### EXERCISE DIRECTIONS
Give the count of lines in the records below that contain "computer", with no other words.

### LISTED RECORDS
....................
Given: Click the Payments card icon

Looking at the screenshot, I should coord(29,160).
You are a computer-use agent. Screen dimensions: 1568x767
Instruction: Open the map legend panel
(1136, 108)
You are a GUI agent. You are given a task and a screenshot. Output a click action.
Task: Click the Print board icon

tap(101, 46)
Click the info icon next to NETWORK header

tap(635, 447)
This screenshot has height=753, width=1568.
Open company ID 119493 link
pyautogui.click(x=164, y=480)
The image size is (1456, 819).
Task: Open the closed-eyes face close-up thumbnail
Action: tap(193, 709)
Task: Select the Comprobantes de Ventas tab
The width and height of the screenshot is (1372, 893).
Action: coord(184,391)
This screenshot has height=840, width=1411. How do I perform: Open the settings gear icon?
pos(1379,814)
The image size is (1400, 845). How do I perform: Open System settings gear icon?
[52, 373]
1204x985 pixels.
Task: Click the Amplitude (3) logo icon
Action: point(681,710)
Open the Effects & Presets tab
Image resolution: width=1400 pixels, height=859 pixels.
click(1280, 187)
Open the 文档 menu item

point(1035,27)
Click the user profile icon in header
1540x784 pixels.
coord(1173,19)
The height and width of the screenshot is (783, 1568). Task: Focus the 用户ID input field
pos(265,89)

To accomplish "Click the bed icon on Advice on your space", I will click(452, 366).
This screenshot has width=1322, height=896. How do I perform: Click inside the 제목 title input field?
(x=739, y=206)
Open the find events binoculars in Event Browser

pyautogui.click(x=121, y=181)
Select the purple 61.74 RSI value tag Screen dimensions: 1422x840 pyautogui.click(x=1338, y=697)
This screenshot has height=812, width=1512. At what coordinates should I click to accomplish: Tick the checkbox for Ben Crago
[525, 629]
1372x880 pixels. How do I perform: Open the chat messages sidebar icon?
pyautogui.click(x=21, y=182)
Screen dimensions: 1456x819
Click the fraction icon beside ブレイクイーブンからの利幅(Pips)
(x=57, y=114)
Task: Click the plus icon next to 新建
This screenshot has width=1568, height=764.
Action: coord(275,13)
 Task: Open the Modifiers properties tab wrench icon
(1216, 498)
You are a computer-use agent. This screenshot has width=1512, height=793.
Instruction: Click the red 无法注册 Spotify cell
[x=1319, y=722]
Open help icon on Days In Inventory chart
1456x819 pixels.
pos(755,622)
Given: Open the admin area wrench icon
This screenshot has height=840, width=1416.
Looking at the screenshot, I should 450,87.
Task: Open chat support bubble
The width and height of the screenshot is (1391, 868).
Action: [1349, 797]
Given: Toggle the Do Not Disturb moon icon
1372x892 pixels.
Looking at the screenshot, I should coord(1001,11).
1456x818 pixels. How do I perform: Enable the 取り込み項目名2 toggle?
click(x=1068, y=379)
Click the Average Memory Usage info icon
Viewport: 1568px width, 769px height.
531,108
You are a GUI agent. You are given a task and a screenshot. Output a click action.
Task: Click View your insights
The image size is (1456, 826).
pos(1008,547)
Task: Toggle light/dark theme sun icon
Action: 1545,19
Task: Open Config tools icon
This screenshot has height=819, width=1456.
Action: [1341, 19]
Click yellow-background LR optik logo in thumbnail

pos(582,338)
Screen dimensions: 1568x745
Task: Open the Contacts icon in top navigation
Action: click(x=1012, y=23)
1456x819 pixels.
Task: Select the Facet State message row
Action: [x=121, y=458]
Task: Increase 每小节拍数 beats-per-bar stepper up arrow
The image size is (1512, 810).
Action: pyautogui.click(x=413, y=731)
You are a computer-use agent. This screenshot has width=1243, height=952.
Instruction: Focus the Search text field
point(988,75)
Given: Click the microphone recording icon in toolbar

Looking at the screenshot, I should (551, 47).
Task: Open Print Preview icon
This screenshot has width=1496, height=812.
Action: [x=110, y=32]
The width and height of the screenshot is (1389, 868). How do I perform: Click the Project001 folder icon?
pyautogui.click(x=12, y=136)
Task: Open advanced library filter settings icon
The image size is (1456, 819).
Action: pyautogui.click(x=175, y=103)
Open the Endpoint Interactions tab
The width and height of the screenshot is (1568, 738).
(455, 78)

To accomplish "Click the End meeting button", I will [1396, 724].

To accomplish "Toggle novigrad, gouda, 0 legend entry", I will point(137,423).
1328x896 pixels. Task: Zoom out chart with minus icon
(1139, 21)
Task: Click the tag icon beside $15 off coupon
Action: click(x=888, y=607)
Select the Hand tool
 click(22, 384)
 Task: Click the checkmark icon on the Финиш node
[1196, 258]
....................
### REPLY TO THE TASK
3